Stuck In The Middle: The Middle Class Has a Debt Problem
By The Editors
Of all the burdens weighing on the American middle class, one has grown immensely in recent years: debt. Absent reform, it presents one of the gravest threats to the prosperity of the typical family.
For much of the past century, easier access to credit benefited most Americans. It helped them buy what many see as the necessities of a middle-class life -- a home, a car, an education. Those assets, in turn, gave them the stability and earning power they needed to build wealth. Regular mortgage payments acted as a form of saving, making home ownership almost synonymous with financial security.
More recently, though, borrowing has taken on a very different character.
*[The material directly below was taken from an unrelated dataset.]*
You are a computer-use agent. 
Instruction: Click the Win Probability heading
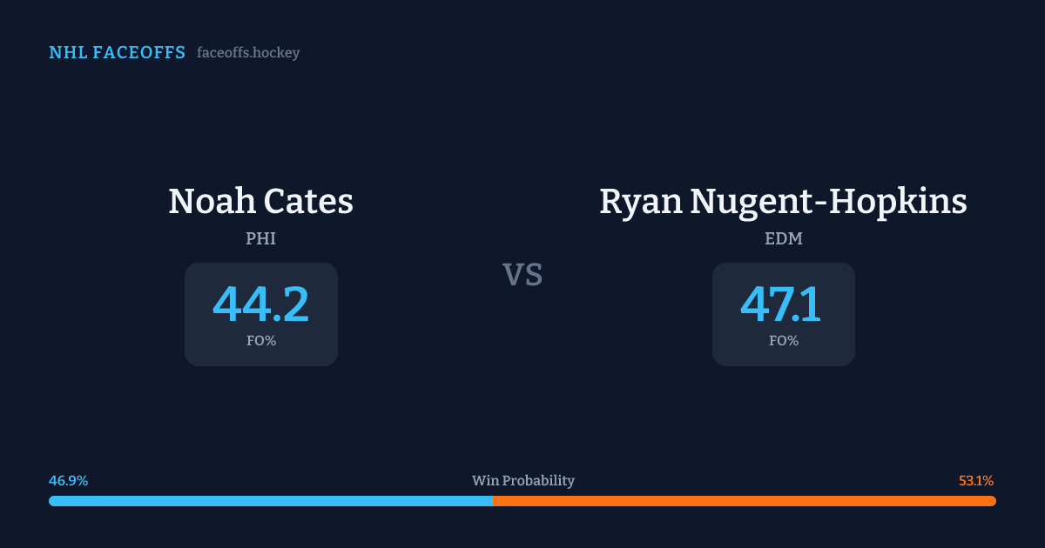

During the housing boom of the early 2000s, it became a way to bet on house prices, or to turn home equity into the spending money needed to compensate for stagnant incomes. After the housing bust, the excesses shifted into other areas, such as auto loans designed to end in repossession, and student loans that leave graduates too indebted to move out of their parents' home.
As of 2013, the average debt of middle-class families -- those that fall within the middle three-fifths of the population by earnings -- amounted to an estimated 122 percent of annual income, according to the Federal Reserve. That's down a bit from before the 2008 crisis, but still nearly double the level of 1989.
It's hard to say exactly how much debt is too much, but research and the lasting repercussions of the subprime mortgage crisis suggest the U.S. is pushing the limit. When consumers -- and the financial institutions that provide them with credit -- borrow too much against their assets, a market slump can easily leave them owing more than they own. The consequence is banking crises and long, slow recoveries as people try to rebuild their wealth instead of spending. This financial fragility undermines the long-term growth in jobs and incomes that's needed to support a prosperous middle class.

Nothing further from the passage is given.